In the power supply connection state C, the switch Tr1 is off and the switch Tr2 is on, as illustrated in FIG. 3C. This power supply connection state C occurs within a period from when the voltage of the capacitor 3 reaches the fully charged voltage Vth1 to when the voltage of the capacitor 3 reaches the charge-level range (threshold voltage Vth3), in the charge-required period until the voltage level of the secondary battery 2 next recovers the Mid-level range after the voltage level of the secondary battery 2 drops to the charge-level range, as illustrated in the power supply connection state (a) and the examples of voltage transition (b) in FIG. 2.

When the switch Tr1 is switched off and the switch Tr2 is switched on, as illustrated in FIG. 3C, the secondary battery 2 is connected to the solar cell 12 with the secondary battery 2 separated from the load circuit. Accordingly, charge of the secondary battery 2 is caused to proceed. Further, the load circuit is connected to the capacitor 3, and an operation voltage is thereby supplied form the capacitor 3.

Such switching among the power supply connection states A, B, and C is actualized by voltage detection of the secondary battery 2 by the battery voltage detector 32, switching of settings of the latch circuit 42 performed by the CPU 21 based on the voltage detection, and voltage comparison by the capacitor 3 using the comparator CP1.

Next, an example of operation of the electronic timepiece 1 will be described in accordance with the examples of voltage transition (b) in FIG. 2.

Until the voltage of the secondary battery 2 drops to the charge-level range from the Mid-level range or higher (points P to Q in FIG. 2), the LSI 18 is in a normal operation state (normal operation mode) for displaying time. That is, time is clocked by the clock circuit 25, and the CPU 21 outputs a predetermined timing pulse to the drive circuit 24 in synchronism with the time clocking. Accordingly, the hands 11 are rotated indicating time. In the electronic timepiece 1 according to this embodiment, when the voltage of the secondary battery 2 drops to the Low-level range, the user is notified of a reduction of the charge amount, for example, by changing a drive pattern of moving the second hand one step forward for each second to another drive pattern of moving the second hand two steps forward for each two seconds.

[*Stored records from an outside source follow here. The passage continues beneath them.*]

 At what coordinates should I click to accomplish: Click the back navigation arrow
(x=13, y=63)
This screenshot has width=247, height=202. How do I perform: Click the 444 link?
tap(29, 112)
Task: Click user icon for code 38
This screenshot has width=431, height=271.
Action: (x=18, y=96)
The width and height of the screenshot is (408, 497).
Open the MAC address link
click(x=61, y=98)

During normal operation in which time display is performed by the hands 11, the state A illustrated in FIG. 3A is set as the power supply connection state. Accordingly, if electricity generation is performed by the solar cell 12, the secondary battery 2 and capacitor 3 are charged raising voltage levels. Otherwise, if electricity generation is not performed by the solar cell 12, voltage levels of the secondary battery 2 and capacitor 3 drop.

If clock operation continues without performing electricity generation and if the voltage of the secondary battery 2 drops to the charge-level range (point Q in FIG. 2), the battery voltage detector 32 detects the drop, and a zero-reset process is started under control of the CPU 21. The zero-reset process is to move the hands 11 to a predetermined return position (e.g., hour: 00/minute: 00/second: 00) and stop there. However, the hands 11 are driven in synchronism with time during the zero-reset process, as in the time display process, and therefore, neither the state of the LSI 18 nor operation of the hands 11 change. By this zero-reset process, the voltage of the secondary battery 2 drops to a voltage which is slightly lower than the charge-level range (points Q to R in FIG. 2).

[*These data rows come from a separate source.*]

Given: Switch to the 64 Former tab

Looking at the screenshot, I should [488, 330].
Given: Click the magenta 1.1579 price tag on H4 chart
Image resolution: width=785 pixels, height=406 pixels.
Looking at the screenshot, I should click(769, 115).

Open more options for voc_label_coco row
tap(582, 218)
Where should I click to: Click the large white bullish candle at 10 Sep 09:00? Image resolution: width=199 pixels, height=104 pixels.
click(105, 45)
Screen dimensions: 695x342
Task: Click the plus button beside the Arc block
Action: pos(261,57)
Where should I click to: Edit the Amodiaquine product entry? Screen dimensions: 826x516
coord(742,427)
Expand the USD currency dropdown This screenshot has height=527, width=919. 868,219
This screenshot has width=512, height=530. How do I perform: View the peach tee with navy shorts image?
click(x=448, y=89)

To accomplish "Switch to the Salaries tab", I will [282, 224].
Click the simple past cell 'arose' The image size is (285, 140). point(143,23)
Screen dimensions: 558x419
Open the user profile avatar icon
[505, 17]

Upon completion of the zero-reset process (point R in FIG. 2), the CPU 21 stops the drive process for the hands 11, and the hands 11 are put in a zero-reset state in which the hands 11 stop at the return position. Although the hands 11 stop in this case, the time clocking process of the clock circuit 25 is continued. Further, upon completion of the zero-reset process, the CPU 21 sets a data value “1” in the latch circuit 42. The power supply connection state is thereby switched to the state B. Accordingly, the secondary battery 2 is separated from the connection to the power supply source for the LSI 18, and only the capacitor 3 is connected.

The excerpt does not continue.